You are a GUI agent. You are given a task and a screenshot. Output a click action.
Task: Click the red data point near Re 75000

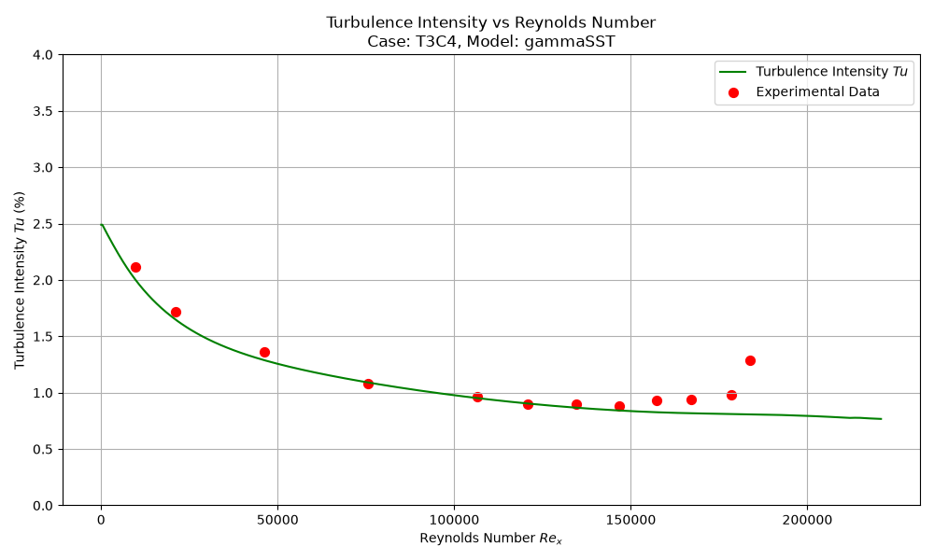tap(368, 385)
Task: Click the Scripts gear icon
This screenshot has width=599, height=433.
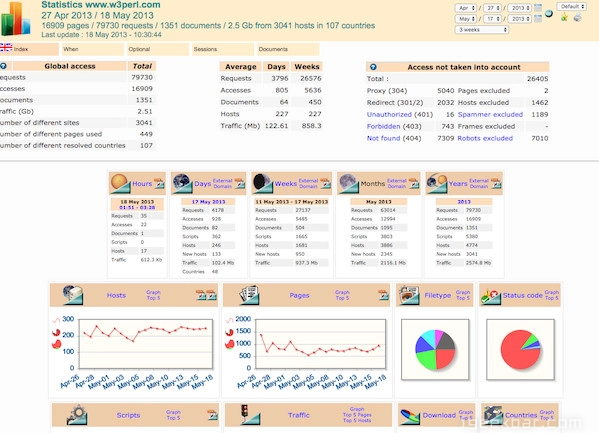Action: pos(77,415)
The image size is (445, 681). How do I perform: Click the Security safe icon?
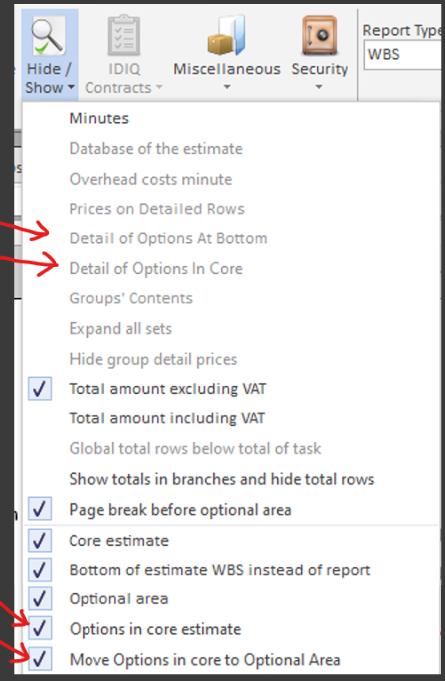(x=320, y=36)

──────────

-- PROBLEM --
Find the line that has "The image size" in the listing, then retype it and each later line up to the last, exactly. Leave pictures out.

-- SOLUTION FOR THIS PROBLEM --
The image size is (445, 681). How do I perform: Click the Security safe icon?
(x=320, y=36)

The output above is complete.